Nutty Baklava
From: Katie Sullivan
This is a heavily revised recipe from one of my college professors at CWU. It is quite a process. But what a reward!
Ingredients:
1 package frozen phyllo pastry, thawed and cut in half to fit pan
1 & 1/4 cup butter, melted
1 & 1/4 cup flaked coconut
1 & 1/2 cups mix of nuts (almond, walnut, pecan, or pistachio), pulverized into almost a powder
1/2 cup firmly packed brown sugar
1 tablespoon allspice
1 teaspoon cinnamon powder
1 teaspoon clove powder
Syrup:
1 cup sugar
1/2 cup water
1 cup honey
Method:
Mix coconut, nuts, brown sugar, allspice, cinnamon, and clove on a cookie sheet. Put the oven on broil and toast this mix on the cookie sheet, stirring occasionally. WATCH CAREFULLY BECAUSE THE COCONUT WILL BURN. It is done when the mixture is a nice brown color. Put aside.
Make a station of:
Buttered 13 X 9 inch pan
melted butter with a brush
prepared phyllo dough
nutty mixture
Layer 10 sheets of phyllo in pan, brushing each sheet with butter.
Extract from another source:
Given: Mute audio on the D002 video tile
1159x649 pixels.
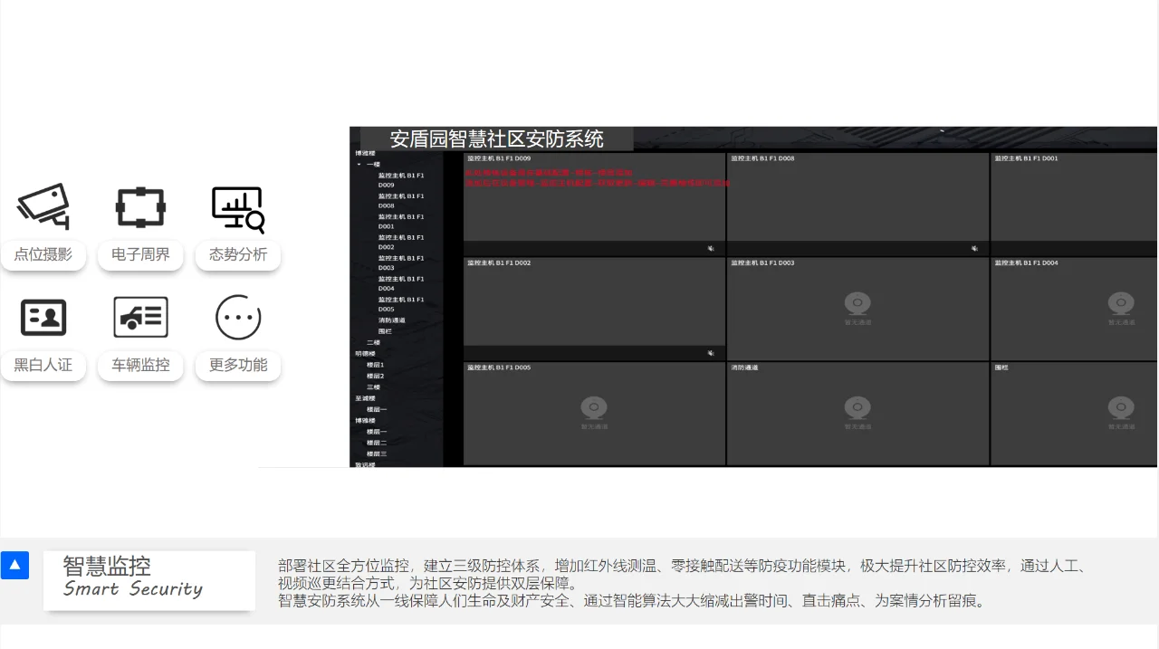Looking at the screenshot, I should 711,353.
Sprinkle 1/3 of the nut mixture over phyllo in pan.
Top with another 10 sheets phyllo, buttered. Repeat two more times with remaining nut mixture, ending with phyllo.
Cut into diagonal diamond shapes using a sharp knife.
Bake at 350 degrees for 45 minutes.
Let cool completely.
Make the syrup by combining sugar, water, and honey in a sauce pan. Bring to a boil. Reduce heat and simmer 5 minutes, stirring.
Drizzle syrup over the Baklava. Let stand at room temperature 24 hours. It is gooey, sweet, spicy, and yummy.